Illegal euthanasia is framed not as an act of despair but as a radical assertion of agency. Ingrid’s role as a witness and accomplice to this act becomes a site of ethical and emotional turbulence. Despite Julianne Moore and Tilda Swinton’s earnest efforts to convey the weight of grief, desire, and the search for closure in the most tenuous of moments, their performances often come across as overtly self-conscious and occasionally wooden. John Turturro’s portrayal of Damian Cunningham who forces a global warming subplot into the film, feels contrived and didactic. The narrative is at times strangely and overly stylized, lacking the much-required sense of urgency and emotional grip. Although never boring or unpleasant, it often feels performative and uneven. The audience counts down minutes, waiting for a twist that arrives in the final act but never touches the melancholic finality. It feels unearned, aloof, and oddly mysterious. Let’s just say that the casting choice for Martha’s daughter doesn’t work. 

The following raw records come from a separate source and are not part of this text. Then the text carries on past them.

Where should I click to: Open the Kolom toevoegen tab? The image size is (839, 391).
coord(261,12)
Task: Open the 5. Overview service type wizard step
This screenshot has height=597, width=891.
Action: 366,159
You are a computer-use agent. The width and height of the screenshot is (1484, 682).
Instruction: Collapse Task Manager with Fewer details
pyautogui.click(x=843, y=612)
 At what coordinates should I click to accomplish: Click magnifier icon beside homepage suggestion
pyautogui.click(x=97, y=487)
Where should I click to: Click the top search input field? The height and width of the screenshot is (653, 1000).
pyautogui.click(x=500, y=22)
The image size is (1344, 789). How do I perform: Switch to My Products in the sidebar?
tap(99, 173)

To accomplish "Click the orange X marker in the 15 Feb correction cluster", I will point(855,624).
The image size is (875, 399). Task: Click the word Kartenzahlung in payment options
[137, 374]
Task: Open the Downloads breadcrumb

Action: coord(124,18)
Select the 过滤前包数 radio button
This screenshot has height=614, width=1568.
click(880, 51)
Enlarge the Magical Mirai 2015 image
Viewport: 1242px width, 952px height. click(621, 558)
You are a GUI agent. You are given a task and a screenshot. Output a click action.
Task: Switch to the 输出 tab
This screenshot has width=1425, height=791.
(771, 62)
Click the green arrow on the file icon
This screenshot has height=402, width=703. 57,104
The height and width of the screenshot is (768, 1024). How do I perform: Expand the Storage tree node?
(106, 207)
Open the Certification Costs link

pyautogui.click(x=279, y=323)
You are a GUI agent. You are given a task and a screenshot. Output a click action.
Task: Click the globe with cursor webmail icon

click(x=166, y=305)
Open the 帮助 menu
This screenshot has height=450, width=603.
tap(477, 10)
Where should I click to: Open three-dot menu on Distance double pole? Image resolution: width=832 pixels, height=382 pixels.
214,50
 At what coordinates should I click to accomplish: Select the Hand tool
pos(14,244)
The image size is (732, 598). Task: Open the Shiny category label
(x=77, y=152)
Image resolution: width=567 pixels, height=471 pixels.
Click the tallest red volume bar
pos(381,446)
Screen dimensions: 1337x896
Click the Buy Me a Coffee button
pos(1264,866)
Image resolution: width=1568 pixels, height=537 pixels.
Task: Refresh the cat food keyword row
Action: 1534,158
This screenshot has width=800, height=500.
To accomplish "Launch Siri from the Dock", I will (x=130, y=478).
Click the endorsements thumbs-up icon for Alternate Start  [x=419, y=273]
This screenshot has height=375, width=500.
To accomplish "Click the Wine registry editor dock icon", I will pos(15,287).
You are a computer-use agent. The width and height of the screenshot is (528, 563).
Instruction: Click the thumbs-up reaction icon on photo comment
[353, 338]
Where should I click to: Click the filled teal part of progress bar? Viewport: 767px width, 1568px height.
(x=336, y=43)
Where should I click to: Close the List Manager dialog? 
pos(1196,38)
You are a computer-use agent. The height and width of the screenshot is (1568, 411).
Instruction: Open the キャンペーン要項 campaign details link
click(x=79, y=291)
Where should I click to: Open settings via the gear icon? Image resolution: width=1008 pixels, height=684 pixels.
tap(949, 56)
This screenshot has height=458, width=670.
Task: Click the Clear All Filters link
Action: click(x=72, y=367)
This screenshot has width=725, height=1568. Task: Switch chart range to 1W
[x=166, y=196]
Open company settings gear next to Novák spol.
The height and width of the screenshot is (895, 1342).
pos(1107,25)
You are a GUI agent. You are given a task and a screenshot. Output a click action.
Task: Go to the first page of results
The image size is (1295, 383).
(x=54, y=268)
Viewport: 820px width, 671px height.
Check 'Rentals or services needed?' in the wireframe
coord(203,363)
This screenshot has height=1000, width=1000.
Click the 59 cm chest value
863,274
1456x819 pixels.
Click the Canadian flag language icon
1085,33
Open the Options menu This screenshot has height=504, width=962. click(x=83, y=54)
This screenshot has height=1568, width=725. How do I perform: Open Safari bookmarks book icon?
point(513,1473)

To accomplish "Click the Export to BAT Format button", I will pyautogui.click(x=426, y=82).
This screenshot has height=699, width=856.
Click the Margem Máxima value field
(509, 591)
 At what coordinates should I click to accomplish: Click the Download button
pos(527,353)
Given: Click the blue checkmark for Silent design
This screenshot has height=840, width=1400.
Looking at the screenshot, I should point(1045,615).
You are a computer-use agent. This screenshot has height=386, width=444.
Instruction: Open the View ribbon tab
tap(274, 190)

One of the film’s major flaws is its dialogue. It has an unnatural, translated quality. While the words technically convey emotional truths and move the plot forward, they just don’t feel and sound correct. This linguistic dissonance makes it difficult to engage fully with the emotional drama unfolding on the screen. A story about companionship and mortality should speak for itself, but here it is wrapped in strange language.

Martha’s journey toward planned euthanasia feels like more than an escape—raising questions about privilege: is this how the wealthy would choose to die? The visual architecture of the film—an agglomerate of colour, fashion, and set design—makes it lush and stunning. Funky sweaters, bold lipsticks, and bright blocks of colour contrasts starkly with its sombre themes. This prompts the question: is Almodóvar prioritizing style over substance, or is this his confrontational approach to the biopolitics of death?

Caught between visual opulence and tragic sobriety, the film’s aesthetic choices remain open to interpretation. I hope these choices are not merely decorative but evocative of life’s inherent dichotomies. In that case, Martha’s funky wardrobe stands out as a kind of exosomatic organ, embodying her fractured relationship with time and memory in the fractured ecology of being. At its best, The Room Next Door attempts to capture a counter-lining of existence—a living out of the disjunction between life’s continuity and its impending cessation, though it struggles to achieve its full emotional potential.